Only about 10pc of vehicles have built-in connectivity today, but the number is expected to rise to more than 90pc by 2020, according to the British consulting firm Machina Research.

Drivers can use the Audible car app to download and listen to audio books in the car and the Kaliki car app reads news items. Pandora, TuneIn Radio, Spotify, iHeartRadio, Rhapsody, Stitcher, Slacker Radio, and iTunes Radio are among the many apps that stream music in vehicles.

And if someone is late for a meeting, they can try Glympse, which uses the car's GPS and driving speed to alert friends and family about the car's location and estimated arrival time.

"If you were to interview a random couple in a dealer's parking lot two years ago, their purchasing factors would be things like space, smoothness of the drive and mileage," said Bryan Trussel, chief executive officer of Seattle-based company Glympse.

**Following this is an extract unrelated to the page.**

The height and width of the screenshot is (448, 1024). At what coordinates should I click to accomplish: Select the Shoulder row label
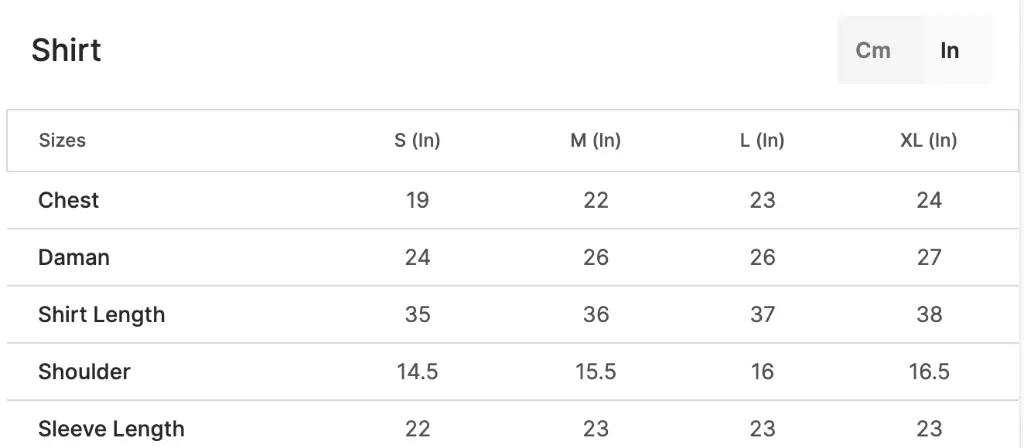[x=84, y=372]
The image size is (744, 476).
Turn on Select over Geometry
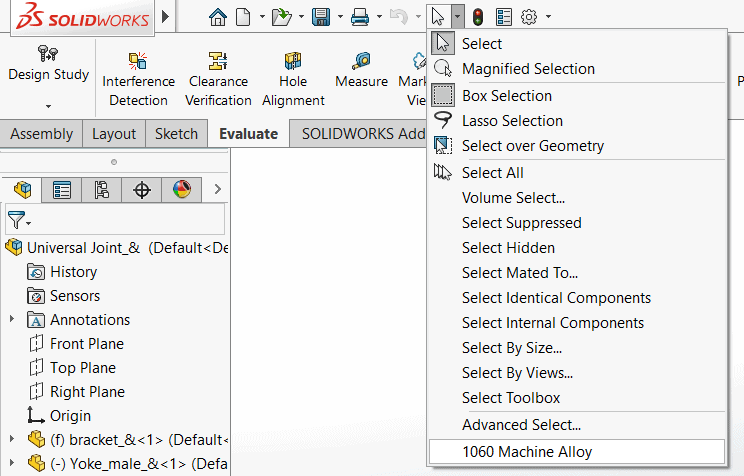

"But looking forward two years, we'll see apps playing a much bigger part," he added.

The Parkopedia app can help drivers find parking spots, while the travel-related website Priceline has a simplified interface built for vehicles to help people find hotels while traveling.

If a driver is hungry and yearning for pizza, the Domino's Pizza app helps drivers order a pie with voice commands.

"Consumers got used to apps on their smartphones and now they're wondering why their cars can't have apps too," said Carl Howe, vice president of data sciences research at Boston-based Yankee Group, which focuses on mobile technology and connected devices.

Some car makers are launching their own app stores and technology companies are adapting commonly used apps for car dashboards that are safe to use while driving.

With Apple Inc's new CarPlay, which integrates the iPhone with the car, drivers can use certain apps on the dashboard with Siri, the voice-enabled assistant, to view maps, make calls, listen to music and send and receive text messages.

Trussel and Howe said safety is a high priority for makers of dashboard apps, and some firms deactivate certain apps while a car is in motion.

"The interface really needs to be different on the car," said Trussel, adding the dashboard apps often respond to voice commands.